Crisis On The Rock: Trapped by the Siege of Gibraltar

MARY GARCIA, 37, a feisty Gibraltarian with a British passport, sounded puffed and harassed after pounding up the stairs of her flats near Castle Ramp in pursuit of one of her six children who had gone walkabout. She crosses to Spain every day, as does her Spanish husband, Ramon, who works in his father's bar in La Linea, just across the border.

But yesterday, with lunchtime queues lasting three and a half hours or more - some said they had waited up to six hours - Mary didn't even try.

"These last few days the Spanish Guardia Civil have been strengthened, so yesterday instead of nodding us regular pedestrians through as they usually do, they checked our passports, turning over page after page, and searched us to see if we were smuggling tobacco. It's a bother when you're with children. I'll have to go tomorrow for the weekend shopping. I'm dreading it."

Mary speaks in rapid Andaluz, punching the occasional English word - "shopping" - into the torrent of speech, like most Gibraltarians.

Her neighbour Tracy Spiteri was more forthright. "We feel besieged. What happened when the Algeciras fishermen blockaded the border last week was a siege, and in a late 20th-century Europe that's supposed to have open frontiers. And now Matutes threatens even more restrictions. He's gone berserk." She snorted in disgust.

Tracy's husband, Charlie, "did tobacco" in easier days when Gibraltarian authorities turned a blind eye to nightly trips by fast launches carrying crates of Winston cigarettes to deserted Spanish beaches. That stopped when the Foreign Office threatened direct rule on the colony unless Gibraltar cleaned up its act. The sight of black rubber fast dinghies bobbing in the marina, waiting for a smuggling run across the straits, is a distant memory. Even Madrid concedes that Gibraltar is no longer a red-hot conduit for drug or tobacco smuggling, despite the body searches inflicted upon Mary.

After the tobacco runs ended, Charlie was desperate for work, handing out leaflets for a restaurant to make ends meet for Tracy and their four children. She recalls Charlie's enforced idleness with bitterness. "You'd think that with the thousands of Spaniards who come every day to work on the Rock, they'd find a job for Charlie, who's Gibraltarian born and bred."

But now, she says, with evident pride, "he's got a stable job in the local dockyard. He's had it for six months now."

"Siege mentality" is no mere figure of speech in this British colony born as a fortress, where a joint French and Spanish siege in 1779 lasted two years and ended in Gibraltarian victory. Street names and pub boards are all that remain of Britain's military legacy since the MoD in recent years wound down its operations to almost nothing.

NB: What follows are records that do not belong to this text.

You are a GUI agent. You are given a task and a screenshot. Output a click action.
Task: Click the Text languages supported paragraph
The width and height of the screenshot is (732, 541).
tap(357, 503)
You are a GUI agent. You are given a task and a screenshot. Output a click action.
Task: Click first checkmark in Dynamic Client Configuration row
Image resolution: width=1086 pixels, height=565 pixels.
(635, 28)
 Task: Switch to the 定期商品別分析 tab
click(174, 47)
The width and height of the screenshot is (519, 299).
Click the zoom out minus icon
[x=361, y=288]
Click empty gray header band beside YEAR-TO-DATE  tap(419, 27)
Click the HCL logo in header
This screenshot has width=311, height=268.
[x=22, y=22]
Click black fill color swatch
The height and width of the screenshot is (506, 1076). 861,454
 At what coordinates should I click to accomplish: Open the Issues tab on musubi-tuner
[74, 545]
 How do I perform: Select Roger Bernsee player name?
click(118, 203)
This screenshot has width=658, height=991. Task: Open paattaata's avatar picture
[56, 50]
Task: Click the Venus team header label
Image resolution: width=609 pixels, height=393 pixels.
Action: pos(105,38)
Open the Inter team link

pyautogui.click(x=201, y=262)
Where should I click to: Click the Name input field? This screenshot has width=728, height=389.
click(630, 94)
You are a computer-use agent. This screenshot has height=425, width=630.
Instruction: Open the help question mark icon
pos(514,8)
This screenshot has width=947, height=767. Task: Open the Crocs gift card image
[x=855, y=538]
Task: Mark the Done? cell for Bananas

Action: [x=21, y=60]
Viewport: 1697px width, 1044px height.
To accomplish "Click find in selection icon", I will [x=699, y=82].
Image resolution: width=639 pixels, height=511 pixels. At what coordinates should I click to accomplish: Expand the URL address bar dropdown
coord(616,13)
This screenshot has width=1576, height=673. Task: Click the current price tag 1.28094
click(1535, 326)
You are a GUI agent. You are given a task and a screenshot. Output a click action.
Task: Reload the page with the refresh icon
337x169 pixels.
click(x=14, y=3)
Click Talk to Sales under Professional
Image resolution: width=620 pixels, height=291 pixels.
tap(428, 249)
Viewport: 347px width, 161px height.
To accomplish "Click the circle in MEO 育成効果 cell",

But old loyalties burn bright. Jane Howard, owner of the Cannon Bar, down crooked, cobbled Cannon Lane, said yesterday: "We talk of nothing else but border problems and our bitterness with Madrid, and everyone comes in here, from building workers to dentists.

"I've had customers this morning complaining they've been caught in a Catch 22, with this new passport ruling, because if you've got a Gibraltar- registered car, you have to carry a Gib passport to drive it.

"They're even stopping motorbikes now, poring over every piece of paper you offer them."

Christine Ryan, an Englishwoman who has lived on the rock for 12 years, came into the bar, having braved the border crossing to buy a piece of trimming for a cushion. "It's such a pain. Those queuing were mostly foreign or Spanish who'd got caught trying to go home. The atmosphere is the worst I've known it."

Andrew Hoare, whose family has run the sports shop in Main Street for three generations, has seen business drop this week. He sighed wearily. "We've been through this before under Franco. It's just another siege. My grandfather survived the war. My father survived the closure of the frontier, and I'm having to go through it all again. It turns us against Spain."